Unbegleitete minderjährige Asylbewerber (UMA)

Für die Unterbringung und Betreuung unbegleiteter minderjähriger Ausländer (UMA) ist die Jugendhilfe zuständig. Nach Zuweisung durch die Landesverteilstelle ist es Aufgabe des Allgemeinen Sozialen Dienstes für die jungen Menschen eine geeignete Unterbringung zu suchen und einen Vormund zu bestellen. Melden sich unbegleitete minderjährige Ausländer direkt im Landkreis Ludwigsburg, so wird im Rahmen eines Clearingverfahrens die Minderjährigkeit festgestellt und geprüft, ob eine bundesweite Verteilung erfolgen kann.

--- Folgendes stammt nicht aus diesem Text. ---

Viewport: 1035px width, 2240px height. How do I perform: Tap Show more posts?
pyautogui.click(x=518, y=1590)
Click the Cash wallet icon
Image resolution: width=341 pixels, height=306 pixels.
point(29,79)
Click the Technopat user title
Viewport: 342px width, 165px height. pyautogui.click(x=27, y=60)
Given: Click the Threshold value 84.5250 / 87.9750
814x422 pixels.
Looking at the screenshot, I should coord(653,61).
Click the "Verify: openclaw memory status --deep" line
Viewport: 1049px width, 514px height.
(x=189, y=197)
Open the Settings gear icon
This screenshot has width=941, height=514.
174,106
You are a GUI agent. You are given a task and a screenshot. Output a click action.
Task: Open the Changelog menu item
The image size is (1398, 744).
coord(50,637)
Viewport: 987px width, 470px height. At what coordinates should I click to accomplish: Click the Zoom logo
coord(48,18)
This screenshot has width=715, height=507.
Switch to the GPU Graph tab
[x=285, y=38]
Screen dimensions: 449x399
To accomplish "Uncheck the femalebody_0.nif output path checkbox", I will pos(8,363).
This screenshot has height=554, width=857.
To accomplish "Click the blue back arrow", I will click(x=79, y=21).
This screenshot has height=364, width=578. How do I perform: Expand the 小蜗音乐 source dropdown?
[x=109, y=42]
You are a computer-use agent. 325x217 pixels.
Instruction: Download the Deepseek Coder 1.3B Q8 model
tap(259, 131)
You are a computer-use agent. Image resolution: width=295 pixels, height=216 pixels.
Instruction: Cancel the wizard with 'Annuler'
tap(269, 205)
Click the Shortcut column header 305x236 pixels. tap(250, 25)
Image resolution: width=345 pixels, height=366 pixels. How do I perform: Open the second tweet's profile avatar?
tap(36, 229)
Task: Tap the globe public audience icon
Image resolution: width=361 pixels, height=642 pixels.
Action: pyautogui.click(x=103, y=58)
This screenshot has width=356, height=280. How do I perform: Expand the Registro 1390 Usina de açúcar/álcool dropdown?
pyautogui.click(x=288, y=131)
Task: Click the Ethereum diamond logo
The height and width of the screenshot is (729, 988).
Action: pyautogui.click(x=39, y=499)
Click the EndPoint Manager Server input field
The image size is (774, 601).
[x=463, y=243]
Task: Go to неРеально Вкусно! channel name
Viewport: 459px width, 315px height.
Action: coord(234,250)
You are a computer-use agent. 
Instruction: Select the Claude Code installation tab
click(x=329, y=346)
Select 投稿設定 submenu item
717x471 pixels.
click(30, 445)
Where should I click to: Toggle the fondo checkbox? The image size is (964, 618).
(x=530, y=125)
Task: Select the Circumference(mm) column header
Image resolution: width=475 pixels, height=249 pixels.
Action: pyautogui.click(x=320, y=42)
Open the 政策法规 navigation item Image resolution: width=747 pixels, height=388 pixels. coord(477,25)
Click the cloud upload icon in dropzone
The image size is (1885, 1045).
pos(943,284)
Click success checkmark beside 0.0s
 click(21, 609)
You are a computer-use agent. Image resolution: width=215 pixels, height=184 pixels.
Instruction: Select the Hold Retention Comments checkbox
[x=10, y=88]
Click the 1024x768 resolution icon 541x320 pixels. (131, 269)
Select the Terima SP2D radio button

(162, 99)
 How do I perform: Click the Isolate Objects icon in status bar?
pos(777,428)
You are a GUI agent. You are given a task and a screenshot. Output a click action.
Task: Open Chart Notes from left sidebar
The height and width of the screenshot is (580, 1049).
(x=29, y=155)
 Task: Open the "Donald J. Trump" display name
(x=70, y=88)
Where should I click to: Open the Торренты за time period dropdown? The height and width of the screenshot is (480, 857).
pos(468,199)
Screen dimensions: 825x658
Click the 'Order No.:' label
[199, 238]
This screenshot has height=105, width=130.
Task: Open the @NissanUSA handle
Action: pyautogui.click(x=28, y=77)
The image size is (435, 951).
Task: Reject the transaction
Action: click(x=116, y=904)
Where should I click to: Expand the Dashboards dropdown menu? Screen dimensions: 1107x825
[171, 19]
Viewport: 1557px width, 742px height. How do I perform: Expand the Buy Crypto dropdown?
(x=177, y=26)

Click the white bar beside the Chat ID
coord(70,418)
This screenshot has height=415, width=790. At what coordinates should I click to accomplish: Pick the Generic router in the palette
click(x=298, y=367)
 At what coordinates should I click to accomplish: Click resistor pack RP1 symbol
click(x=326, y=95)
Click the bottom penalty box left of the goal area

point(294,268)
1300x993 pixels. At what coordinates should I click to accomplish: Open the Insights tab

Definition Unbegleiteter Minderjähriger Ausländer (UMA):
Ein UMA i. S. d. Gesetzes ist jede nichtdeutsche Person, die noch nicht 18 Jahre alt ist und die ohne Personensorge- oder Erziehungsberechtigten nach Deutschland einreist. Wird bzw. ist beispielsweise ein Verwandter erziehungsberechtigt (z. B. durch Vereinbarung mit den Personensorgeberechtigten) oder „findet“ sich ein Personensorgeberechtigter, so ist der junge Mensch nicht (mehr) unbegleitet. Ist der Verwandte bereits per richterlichen Beschluss zum Vormund bestellt, ist der junge Mensch ebenfalls nicht unbegleitet.

Definition Erziehungsberechtigter:
Erziehungsberechtigte sind laut § 7 SGB VIII der Personensorgeberechtigte und jede sonstige Person über 18 Jahre, soweit sie aufgrund einer Vereinbarung (hier ist keine besondere Form vorgeschrieben) mit dem Personensorgeberechtigten nicht nur vorübergehend und nicht nur für einzelne Verrichtungen, Aufgaben der Personensorge übernimmt. Ein Erziehungsberechtigter kann Sozialleistungen für den jungen Menschen beantragen, jedoch keinen Asylantrag stellen.

Der Landkreis Ludwigsburg muss ca. 4,91% der unbegleiteten minderjährigen Ausländer (UMA) in Baden-Württemberg betreuen und versorgen, um seine Aufnahmequote zu erfüllen. Zum Stichtag 29.9.2016 betreute der Landkreis 381 UMAs.